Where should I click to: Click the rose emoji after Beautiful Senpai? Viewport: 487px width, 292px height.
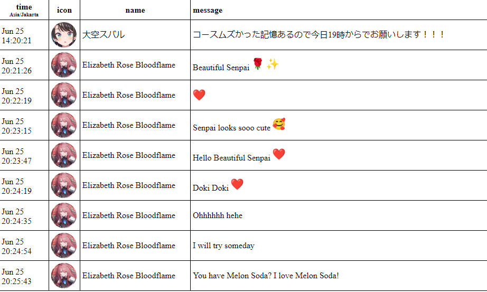pos(258,65)
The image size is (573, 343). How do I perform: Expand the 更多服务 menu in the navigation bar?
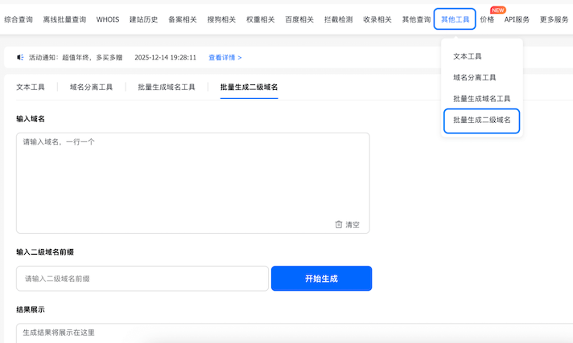[554, 19]
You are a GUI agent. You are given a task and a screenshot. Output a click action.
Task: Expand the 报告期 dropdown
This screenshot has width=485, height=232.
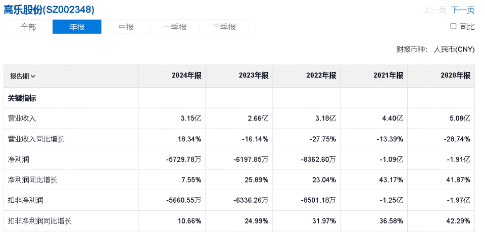[x=23, y=76]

============================================================

Please copy every record above exactly, but leave the pictures out.

Where should I click to: Click the rose emoji after Beautiful Senpai? Viewport: 487px width, 292px height.
pos(258,65)
The image size is (573, 343). How do I perform: Expand the 更多服务 menu in the navigation bar?
[554, 19]
You are a GUI agent. You are given a task and a screenshot. Output a click action.
Task: Expand the 报告期 dropdown
This screenshot has width=485, height=232.
[x=23, y=76]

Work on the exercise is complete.